Madelung deformity

A type of bone malformation associated with both SHOX and SHOXY genes mutations.

Usually characterized by malformed wrists and wrist bones, accompanied by short stature and is often associated with Léri-Weill dyschondrosteosis.

Leri-Weill dyschondrosteosis is a pseudoautosomal dominant disorder which occurs more frequently in females and is due to a mutation, deletion or duplication of the SHOX gene.

The SHOX gene plays a particularly important role in the growth and maturation of bones in the arms and legs.

The SHOX gene is located within band Xp22.3 of the pseudoautosomal region of the X chromosome, which escapes X-inactivation.

Homozygous SHOX gene mutations result in Langer mesomelic dysplasia.

The deformity of the wrist is caused by a growth disturbance in the epiphysial growth plate in the distal radius resulting in a volar placed slope of the lunate facet and scaphoid facet.

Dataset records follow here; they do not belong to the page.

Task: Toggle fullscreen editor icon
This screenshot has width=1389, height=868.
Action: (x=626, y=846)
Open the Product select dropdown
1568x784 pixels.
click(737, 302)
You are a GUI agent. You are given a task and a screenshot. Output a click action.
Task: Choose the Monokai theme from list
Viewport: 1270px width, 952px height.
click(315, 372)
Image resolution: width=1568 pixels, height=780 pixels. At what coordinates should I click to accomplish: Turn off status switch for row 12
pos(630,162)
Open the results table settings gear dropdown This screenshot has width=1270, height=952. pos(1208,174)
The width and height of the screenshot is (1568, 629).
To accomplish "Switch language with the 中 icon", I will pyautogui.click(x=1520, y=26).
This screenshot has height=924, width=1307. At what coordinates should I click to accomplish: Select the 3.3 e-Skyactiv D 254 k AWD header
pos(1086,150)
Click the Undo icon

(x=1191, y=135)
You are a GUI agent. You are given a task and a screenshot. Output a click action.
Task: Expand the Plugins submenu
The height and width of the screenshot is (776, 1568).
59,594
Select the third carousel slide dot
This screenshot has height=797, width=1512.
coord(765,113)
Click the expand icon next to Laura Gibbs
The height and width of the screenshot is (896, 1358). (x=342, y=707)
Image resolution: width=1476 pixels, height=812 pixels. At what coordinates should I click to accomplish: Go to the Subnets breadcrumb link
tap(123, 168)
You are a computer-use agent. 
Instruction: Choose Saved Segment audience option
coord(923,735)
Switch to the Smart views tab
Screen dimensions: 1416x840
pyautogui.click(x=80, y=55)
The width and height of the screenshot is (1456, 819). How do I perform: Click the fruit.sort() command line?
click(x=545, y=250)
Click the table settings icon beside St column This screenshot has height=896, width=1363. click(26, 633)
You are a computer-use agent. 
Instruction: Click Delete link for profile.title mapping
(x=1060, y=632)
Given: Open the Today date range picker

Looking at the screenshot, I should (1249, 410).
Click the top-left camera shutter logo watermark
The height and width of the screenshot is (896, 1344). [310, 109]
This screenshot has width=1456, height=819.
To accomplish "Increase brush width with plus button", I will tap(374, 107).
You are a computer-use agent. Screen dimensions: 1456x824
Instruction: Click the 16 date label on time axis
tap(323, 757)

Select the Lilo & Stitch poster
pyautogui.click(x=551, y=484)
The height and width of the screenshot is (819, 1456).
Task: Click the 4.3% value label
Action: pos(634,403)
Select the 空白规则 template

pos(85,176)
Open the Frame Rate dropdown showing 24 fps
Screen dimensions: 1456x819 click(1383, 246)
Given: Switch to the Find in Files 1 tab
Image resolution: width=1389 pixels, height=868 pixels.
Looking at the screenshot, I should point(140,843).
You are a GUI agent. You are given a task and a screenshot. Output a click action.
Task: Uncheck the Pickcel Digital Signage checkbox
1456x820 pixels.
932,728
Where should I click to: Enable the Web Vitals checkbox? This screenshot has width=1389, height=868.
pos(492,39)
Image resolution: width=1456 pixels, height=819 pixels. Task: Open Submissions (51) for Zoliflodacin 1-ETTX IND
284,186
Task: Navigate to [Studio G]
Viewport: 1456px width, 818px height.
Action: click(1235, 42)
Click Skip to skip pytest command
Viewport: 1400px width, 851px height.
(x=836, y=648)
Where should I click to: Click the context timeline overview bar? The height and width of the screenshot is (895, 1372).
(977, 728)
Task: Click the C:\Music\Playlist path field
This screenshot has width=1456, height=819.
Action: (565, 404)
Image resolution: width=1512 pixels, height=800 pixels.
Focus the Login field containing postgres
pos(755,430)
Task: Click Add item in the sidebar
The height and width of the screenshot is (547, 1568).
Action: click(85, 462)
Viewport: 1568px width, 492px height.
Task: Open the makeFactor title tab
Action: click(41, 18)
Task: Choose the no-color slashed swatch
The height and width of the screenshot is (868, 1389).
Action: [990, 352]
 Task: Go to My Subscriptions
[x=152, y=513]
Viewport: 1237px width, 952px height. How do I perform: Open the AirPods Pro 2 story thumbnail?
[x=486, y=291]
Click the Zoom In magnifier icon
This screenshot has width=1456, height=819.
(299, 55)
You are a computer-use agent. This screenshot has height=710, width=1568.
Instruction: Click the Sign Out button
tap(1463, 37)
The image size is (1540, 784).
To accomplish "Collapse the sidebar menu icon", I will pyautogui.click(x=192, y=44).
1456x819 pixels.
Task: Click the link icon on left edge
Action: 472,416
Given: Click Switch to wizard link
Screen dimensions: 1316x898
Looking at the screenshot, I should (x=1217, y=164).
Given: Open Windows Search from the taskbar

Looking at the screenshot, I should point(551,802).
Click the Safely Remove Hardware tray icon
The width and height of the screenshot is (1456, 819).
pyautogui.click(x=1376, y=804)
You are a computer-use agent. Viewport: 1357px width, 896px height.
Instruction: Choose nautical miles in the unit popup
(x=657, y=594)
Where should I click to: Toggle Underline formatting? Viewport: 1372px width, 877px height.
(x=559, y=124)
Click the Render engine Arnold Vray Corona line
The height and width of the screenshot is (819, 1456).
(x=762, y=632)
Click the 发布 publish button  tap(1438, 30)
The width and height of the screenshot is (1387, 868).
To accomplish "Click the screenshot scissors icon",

The above produces volar translation of the hand and wrist.

The ulna grows straight resulting in a dorsally prominent distal ulna.

The process occurs predominantly in adolescent females who present with pain, decreased range of motion, and osseous deformity.

Often has a genetic etiology and is associated with mesomelic dwarfism and a mutation on the X chromosome.

The deformity can be treated surgically by altering the deformed bone and ligamentous lesions called Vickers Ligament.

The Vickers Ligament is an abnormal ligament formed between the lunate bone of the wrist and the radius and is found in 91% of cases of Madelung’s Deformity.

Due to malformation of the bones congenital subluxation or dislocation of the ulna’s distal end occurs.

The structural deformity varies in degree from a slight protrusion of the lower end of the ulna, to complete dislocation of the inferior radio-ulnar joint with marked radial deviation of the hand., and even congenital absence or hypoplasia of the radius.

The male:female ratio is 1:4.

The incidence is unknown.

No racial predominance exists.

Considered a congenital disorder.

In most cases, symptoms have their onset during midchildhood, when the relatively slower growth of the ulnar and palmar part of the radius, leads to an increasingly progressive deformity.

Main symptoms are pain and deformity.

Typical presentation pf patients are short forearm, anterior-ulnar bow of the radius and a forward subluxation of the hand on the forearm.

Treatment is conservative, with rest and NSAID’s.

A splint or brace can be used to keep the deviated arm straight.

Surgical treatment is to remove the epiphysis that causes the abnormal growth of the wrist, and to straighten the abnormal radius.

Vickers ligament release lowers the tension and leaves the wrist straight in further growth.

Adults may suffer from ulnar-sided wrist pain.

Usually treated by treating the distal radial deformity.

An alternative treatment for ulnar-sided wristpain is a total replacement of the distal radial-ulnar joint.